Granted, this is a movie that begs to be shot close-up. It’s not really about the FBI ABSCAM scandal of the late 1970s. Not really. It’s about how we all con ourselves and others in pursuit of the life and love we lack. The trouble may not be director David O. Russell’s camera angle. The theaters and screens themselves have gotten crazily big. They have to be for all those booming, in your face CGI-driven action flicks. But if you know you’re sailing on the Titanic, you have to make allowances.
Given his last three incredibly well-received films (The Fighter, Silver Linings Playbook, and now Hustle) Russell may be on the verge of becoming another Martin Scorsese or Woody Allen. Like both, he has definitely got the ensemble thing down, working with the same actors repeatedly (Robert De Niro, Jennifer Lawrence, and Bradley Cooper in Hustle and in Playbook; Christian Bale and Amy Adams from The Fighter). In a way, Hustle seems an homage to Scorsese. Cooper, playing an FBI agent on a cocaine-fueled crusade, conjures some of Ray Liotta’s chemically induced mania in the later reels of Goodfellas. The sets, costumes, and hair all ring just as true as in Scorsese’s meticulously styled period pieces. But Scorsese is interested in societies, in groups. The Mob. The families of Edith Wharton’s Age of Innocence New York.

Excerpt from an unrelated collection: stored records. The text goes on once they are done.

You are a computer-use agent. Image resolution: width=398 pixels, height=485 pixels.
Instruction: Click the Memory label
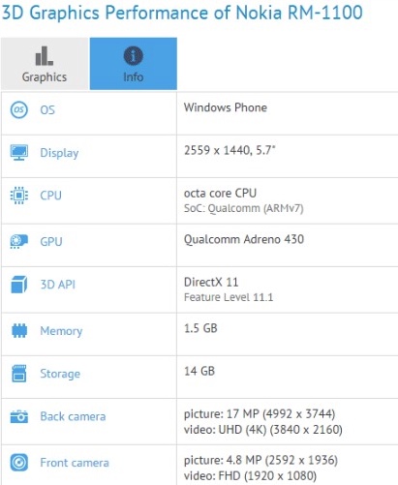(61, 331)
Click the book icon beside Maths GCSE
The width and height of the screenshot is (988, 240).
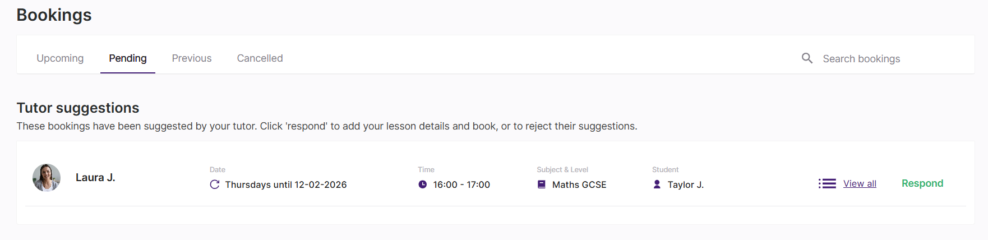pyautogui.click(x=542, y=184)
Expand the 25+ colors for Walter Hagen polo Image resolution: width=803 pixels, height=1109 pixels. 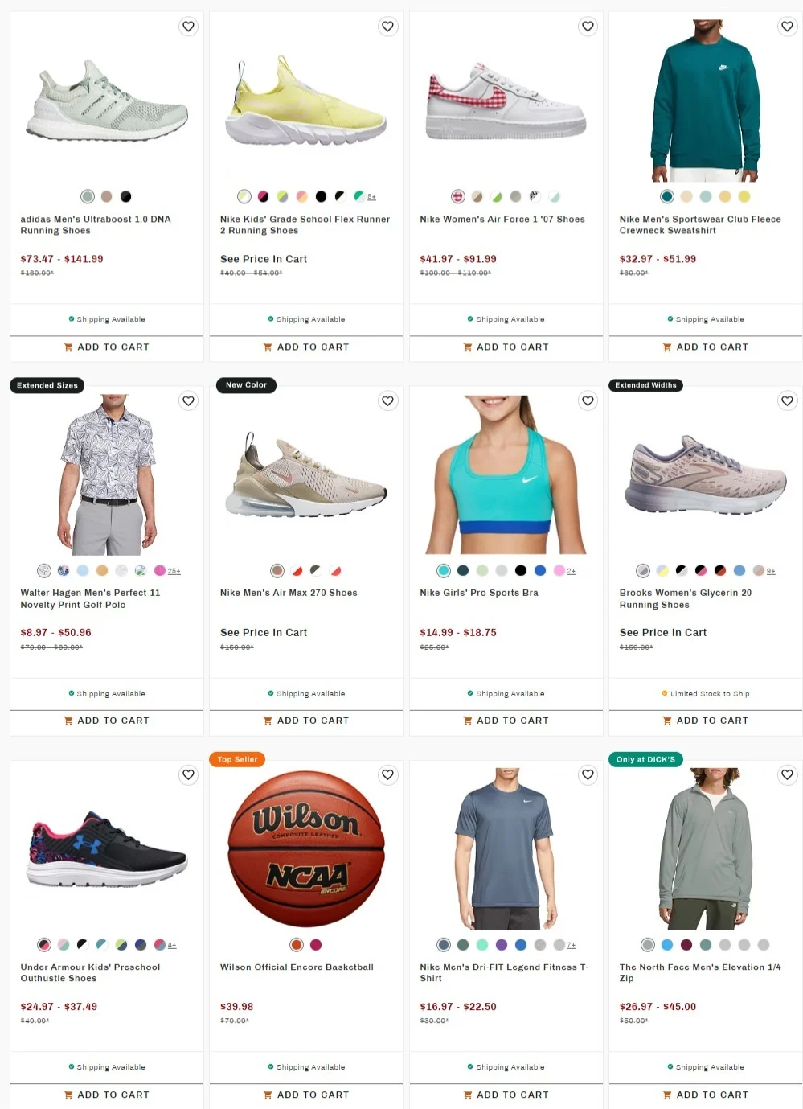[x=174, y=571]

Russell is at his best with more intimate concerns, with individuals’ motivations and their private moments. In the opening scene of Hustle, he allows us to spy on Bale’s Irving Rosenfield in the bathroom as he performs an elaborate ritual to hide a–to him–humiliating secret. Early on, we’re led to believe Irving is no more than a preening, petty con, the most laughable and unsympathetic of characters. But one indicator of an actor’s chops is whether he can play a weasel and make us not only love but root for him. Bale passes with flying colors. Indeed, each of the four Best Actor nominations in Hustle is appropriate and well deserved.
Hustle tries to be too many things at once: a comedy, a con movie, a love story, an historical piece, even social commentary. Like those nostrils, the lack of focus is distracting. I never got completely lost, even though I was completely alone.